I got the following challenge in interview, with some constraints.

Watson gives Sherlock an array A of length N . Then he asks him to determine if there exists an element in the array such that the sum of the elements on its left is equal to the sum of the elements on its right. If there are no elements to the left/right, then the sum is considered to be zero. Formally, find an i , such that, A1+A2...A(i−1)=A(i+1)+A(i+2)...AN .

Input Format

The first line contains T , the number of test cases. For each test case, the first line contains N , the number of elements in the array A . The second line for each test case contains N space-separated integers, denoting the array A .

Output Format

For each test case print YES if there exists an element in the array, such that the sum of the elements on its left is equal to the sum of the elements on its right; otherwise print NO .

Constraints

1≤T≤10

1≤N≤10^5

1≤Ai≤2×10^4

1≤i≤N

I have solved it but it's failing in some test cases, I want to know the pitfall of my coding. I have spent almost 4-5 hours but unable to solve it.

My solution is -

function processData(input) {
    input = input.split('\n');
    var counter=0;
    var sum = function(n){
        var r=[];
        for(var k=0;k<n.length;k++){
            if(!isNaN(n[k])) {
                if(n[k] >= 1 && n[k] <= (2 * Math.pow(10,4))){
                    r.push(n[k].trim());
                }
            } 
        }
        return r.reduce(function(a, b) { return Number(a) + Number(b); }, 0);
    }
    for(var i=2;i<=input.length;i+=2){
        var ret='NO';
        if(counter<=10){
            input[i] = input[i].split(' ');
            if(input[i].length <= Math.pow(10,5) &&   input[i-1] <= input[i].length && input[i-1] >= 1){
                for(var j=0;j<input[i].length;j++){
                    if(sum(input[i].slice(0,j)) ===  sum(input[i].slice(j+1,input[i].length))){
                        ret = 'YES';
                        break;
                    }
                }
            }
        }
        counter++;
        console.log(ret);
    };

} 

process.stdin.resume();
process.stdin.setEncoding("ascii");
_input = "";
process.stdin.on("data", function (input) {
    _input += input;
});

process.stdin.on("end", function () {
   processData(_input);
});

Challenge link - https://www.hackerrank.com/challenges/sherlock-and-array

Answer 1

I can't easily write code on my phone, but here is the idea of my solution. I'll make a proper edit once back on a keyboard.
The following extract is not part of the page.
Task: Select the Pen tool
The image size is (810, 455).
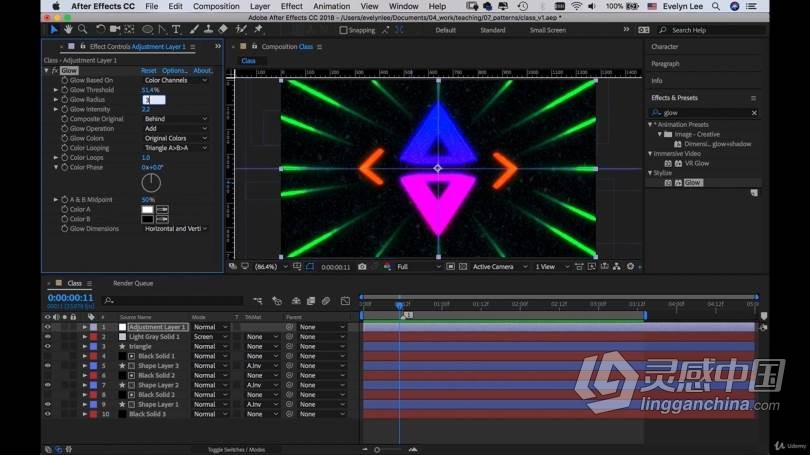Action: (x=163, y=30)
Let's admit the parsing of input file is trivial. Then you just have to write a function returning yes or no for a single array.

Step 1: Reduce the array to get the total sum of it's elements: TotalSim

Step 2: Loop on the array and maintain the partial sum of the elements: LeftSum

Step 3: If LeftSum === TotalSum - LeftSum return yes

STEP 4: End of the array: Return false

Please not that integers in javascript are exact until 2^53 -1, meaning that your constraints guarantee no overflow can occur

Answer 2

iterate through cases, then look for first element in each case wether it complies or not - run reduce on each side of the element and compare results until finds a match or runs out of elements.

this should work:

let test = input => input
     .map(line => line
         .some((el, index) => line.slice(0, index).reduce((p, c) => p + c, 0)
           === line.slice(index - line.length + 1).reduce((p, c) => p + c, 0)))
     .map(result => result ? 'YES' : 'NO');

test(cases); // outputs array of YESs and NOs